Marty le dirigió una mirada.
—Esa ley no se quebranta nunca.
—Creo que debería usted decir «dobla». La ley se dobla, para los extranjeros. — Cuando Marty hizo un gesto con el pulgar y dos dedos añadió—: Bueno… no se trata de un soborno como tal. Algo de burocracia, y un impuesto. ¿Tiene alguno de ustedes un… —abrió un cajón— poder?
El cajón tradujo: «Poder notarial.»
—¿Tienen algo de eso?
Nos miramos mutuamente y sacudimos la cabeza.
—Es una sorpresa para ambos.
—Se trata de algo que ella debería haber hecho. No la aconsejaron como es debido. ¿Es alguno de ustedes su prometido?

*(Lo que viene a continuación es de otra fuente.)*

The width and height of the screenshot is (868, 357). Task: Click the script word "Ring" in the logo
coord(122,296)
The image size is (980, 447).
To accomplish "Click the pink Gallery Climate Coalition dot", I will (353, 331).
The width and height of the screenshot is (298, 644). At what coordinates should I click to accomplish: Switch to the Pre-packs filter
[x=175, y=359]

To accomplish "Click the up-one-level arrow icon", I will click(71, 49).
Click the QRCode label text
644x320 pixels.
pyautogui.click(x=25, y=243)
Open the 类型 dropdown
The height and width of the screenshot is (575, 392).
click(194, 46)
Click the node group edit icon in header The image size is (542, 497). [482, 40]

—Podríamos decir que sí —contesté.
—Bueno, bien. —Sacó una tarjeta de un cajón y me la pasó—. Vaya a esta oficina después de las nueve y esta mujer le dará una designación temporal de responsabilidad —dijo en español, y el cajón lo tradujo.

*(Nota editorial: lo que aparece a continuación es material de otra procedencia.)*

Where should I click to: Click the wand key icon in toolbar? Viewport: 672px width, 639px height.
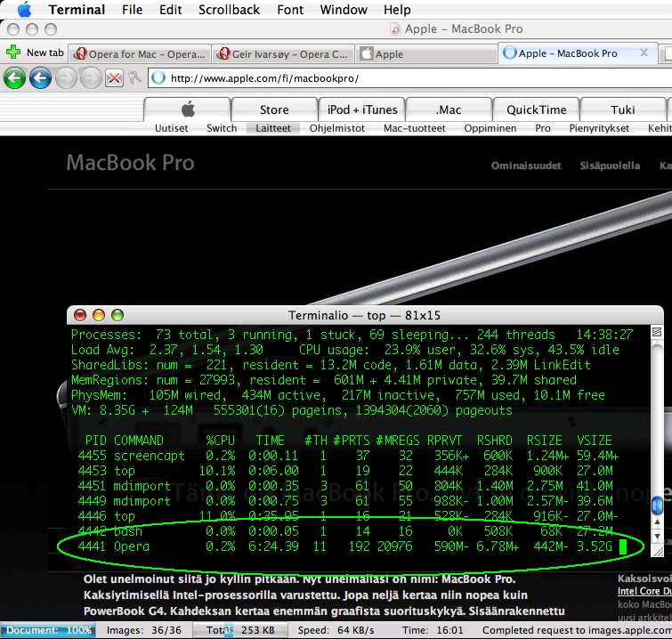click(x=134, y=78)
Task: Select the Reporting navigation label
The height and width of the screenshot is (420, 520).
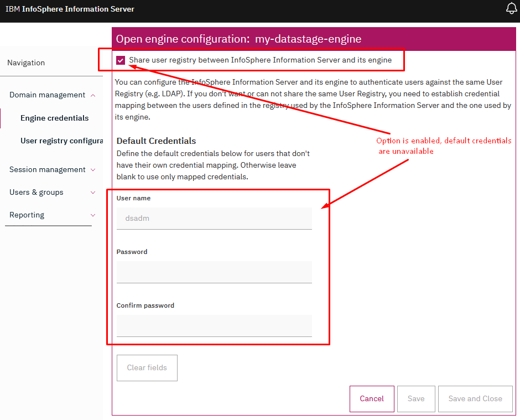Action: tap(27, 215)
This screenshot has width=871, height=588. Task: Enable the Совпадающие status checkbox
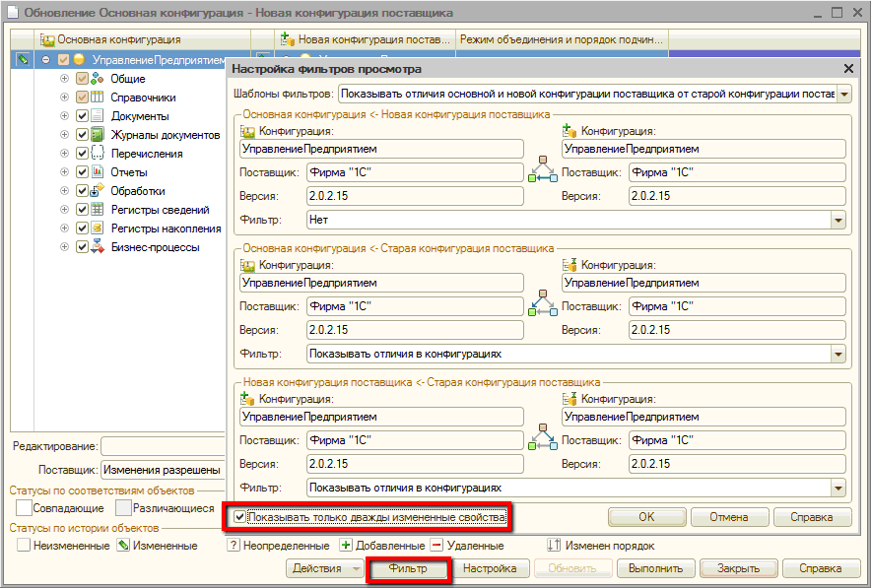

—Espere —dije yo—. ¿Esto permite al prometido de una persona a autorizar un procedimiento quirúrgico a vida o muerte?
Él se encogió de hombros.
—También a los hermanos. Y a los tíos, tías y sobrinos. Sólo cuando la persona no puede decidir por sí misma. Hay gente que acaba en la situación de la profesora Harding todos los días. Varias personas cada día, contando Ciudad de México y Acapulco.
Tenía sentido; la cirugía electiva debía de ser una de las mayores fuentes de ingresos para Guadalajara, tal vez para todo México. Le di la vuelta a la tarjeta; la parte inglesa decía: «Adaptaciones al sistema legal mexicano.»
—¿Cuánto va a costar?
—Tal vez diez mil pesos.
Quinientos dólares.
—Puedo pagarlo —dijo Marty.
—No, déjame hacerlo a mí. Soy el prometido.
También ganaba tres veces su salario.
—Quien gusten —dijo Spencer—. Vuelva con el papelito y yo haré la conexión. Pero venga preparado mentalmente. Obtenga la respuesta y luego desconecte. Eso será más seguro y más fácil.
Pero ¿qué haría yo si ella me pedía que me quedara?
Tardé casi tanto tiempo en encontrar a los abogados como en llegar a Guadalajara desde Texas. Se habían mudado.
Su nuevo despacho no era impresionante (una mesa y un sofá comido por las polillas) pero hicieron todo el papeleo. Conseguí un poder notarial limitado que me autorizaba a tomar decisiones médicas. Daba un poco de miedo lo sencillo que era el proceso.
Cuando regresé, me indicaron que fuera a Cirugía B, una pequeña sala blanca. El doctor Spencer había preparado a Amelia para la operación y la conexión; estaba tendida en una camilla con un gota a gota en cada brazo. Un fino cable iba desde de su nuca hasta una caja gris situada sobre una mesa. Otro conector estaba enroscado encima. Marty dormitaba en una silla junto a la puerta. Despertó cuando entré.
—¿Dónde está el doctor? —dije.
—Aquí. —Se encontraba justo detrás de mí—. ¿Tiene el papel?
Se lo tendí. Él lo miró, lo dobló y se lo metió en el bolsillo.
Tocó a Amelia en el hombro, y luego le pasó el dorso de la mano por la mejilla y por la frente, en un extraño gesto maternal.
—Para usted, sabe… esto no va a ser fácil.
—¿Fácil? Me paso un tercio de mi vida…
—Conectado, sí. Pero no con alguien que nunca lo ha hecho antes. No con alguien a quien ama.
Señaló.
—Acerque esa silla y siéntese.
Mientras lo hacía, rebuscó en un par de cajones.
—Súbase la manga.
Lo hice y él me afeitó una zona de pelo, luego quitó el envoltorio a una hipodérmica y la preparó.
—Qué es eso, ¿un tranquilizante?
—No exactamente. Pero en cierto modo tranquiliza. Suaviza el golpe, el impacto del primer contacto.
—Pero he hecho primer contacto una docena de veces.